# Poljot Silver age moonphase.My new toy.



## AlexR (May 11, 2003)

I just received this watch from Roy.

As an avid collector of all things Swiss and expensive,I have been getting fed up of paying out lots of cash for watches.I have spent thousands on watches,and never been satisfied.

A good friend of mine in the US,collects Russian watches,by the hundred!!

He has always swore by Poljot being great value for money.I have always wanted a moonphase watch,but a decent one has always eluded me.Not meaning Glycine,Limes etc are not good watches,just never did anything for me.
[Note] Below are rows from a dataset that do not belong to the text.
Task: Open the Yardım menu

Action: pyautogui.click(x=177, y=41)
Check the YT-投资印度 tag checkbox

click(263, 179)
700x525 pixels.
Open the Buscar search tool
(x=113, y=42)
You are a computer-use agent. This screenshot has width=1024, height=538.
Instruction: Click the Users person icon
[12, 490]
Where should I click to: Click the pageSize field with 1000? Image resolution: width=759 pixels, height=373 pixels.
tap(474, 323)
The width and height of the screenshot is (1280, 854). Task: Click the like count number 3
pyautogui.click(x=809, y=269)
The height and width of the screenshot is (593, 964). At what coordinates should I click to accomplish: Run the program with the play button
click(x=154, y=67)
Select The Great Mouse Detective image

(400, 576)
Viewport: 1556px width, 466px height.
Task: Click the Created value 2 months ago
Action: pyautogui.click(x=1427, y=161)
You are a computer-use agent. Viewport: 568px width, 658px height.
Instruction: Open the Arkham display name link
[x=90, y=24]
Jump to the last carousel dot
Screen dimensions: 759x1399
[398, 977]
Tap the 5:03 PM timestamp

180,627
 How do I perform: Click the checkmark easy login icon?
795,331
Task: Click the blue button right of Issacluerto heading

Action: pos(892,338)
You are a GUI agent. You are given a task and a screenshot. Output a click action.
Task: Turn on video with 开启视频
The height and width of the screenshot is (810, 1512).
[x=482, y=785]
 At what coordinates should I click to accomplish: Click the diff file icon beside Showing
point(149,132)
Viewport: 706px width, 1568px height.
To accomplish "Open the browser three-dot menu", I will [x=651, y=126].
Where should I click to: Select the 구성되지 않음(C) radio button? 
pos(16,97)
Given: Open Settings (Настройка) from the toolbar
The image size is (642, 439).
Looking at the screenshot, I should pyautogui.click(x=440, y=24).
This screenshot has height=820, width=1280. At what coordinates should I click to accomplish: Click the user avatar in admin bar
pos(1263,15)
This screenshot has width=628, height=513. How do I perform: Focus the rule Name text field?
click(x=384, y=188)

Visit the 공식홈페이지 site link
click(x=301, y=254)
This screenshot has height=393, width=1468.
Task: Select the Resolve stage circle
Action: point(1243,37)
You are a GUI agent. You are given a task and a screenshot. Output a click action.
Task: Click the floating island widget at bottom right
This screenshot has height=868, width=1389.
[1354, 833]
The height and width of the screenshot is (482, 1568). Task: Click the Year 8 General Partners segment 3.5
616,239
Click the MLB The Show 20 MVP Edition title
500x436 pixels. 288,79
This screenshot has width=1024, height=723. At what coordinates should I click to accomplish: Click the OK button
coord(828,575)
Poljot make several moonphase watches,all of them nice enough but in my opinion some of the dial and case designs are a little weird.This was my first thought when I saw the Silver age.Very strange lugs,smaller case smaller than I am used to at 38mm.Swore it was not the watch for me.But everytime I visited Roy's site,I had to have a look to see if it was still there.Found myself clicking on the enlarged pictures several times a day,just to convince myself I did not want it.We all know where this is leading?

I posted a watch for sale which Roy expressed an interest in,and offered me a trade.After much messing him about on my part(sorry Roy).I decided on several Russian watches,one of them the Silver Age.

It arrived this morning,god I am impressed!! Fit and finish on it is as good as anything Swiss I have owned worth 4 times the price.

Dial is silvered,with blue Romans,dial centre is striped.Hands are all blue,with date winow at 12.00.The little moonphase window has a little hand and a scale of numbers up to 29.5,this represents the lunar cycle lasting 29.5 days.This cycle consists of New moon,first quarter,full moon,and last quarter.There are also four other phases used known as waxing crescent,waxing gibbous,waning gibbous and waning crescent.At the time of writing this the moon is in waning crescent and 21 days old.Sorry to bore everone with this,bit I think it is real cool.

The watch case is all stainless,due to the strange lugs that protrude out from the case,the watch sits well on the wrist and is very comfortable,although the blue leather strap is quite stiff,and I hope it will wear in to become nice and soft as it seems good quality.Strap and buckle are both signed Buran.crown is onion shaped.It also has a display back,novel but not needed on a movement with no finishing,and I am not a real fan of display backs,still nice enough.Both front and rear crystal are mineral,so have to be careful of door handles with this one.

Comes in the regular Poljot flat box with instruction booklet.It is a limited edition of 999,but this remains to be seen,as other Poljot limited editions are not so limited,and keep returning,like the Aviator Chronograph.

I could not be more pleased with my new watch,it exceded expectations 100%.

I would advise anyone thinking of a more expensive Poljot,but it,you will not be dissapointed.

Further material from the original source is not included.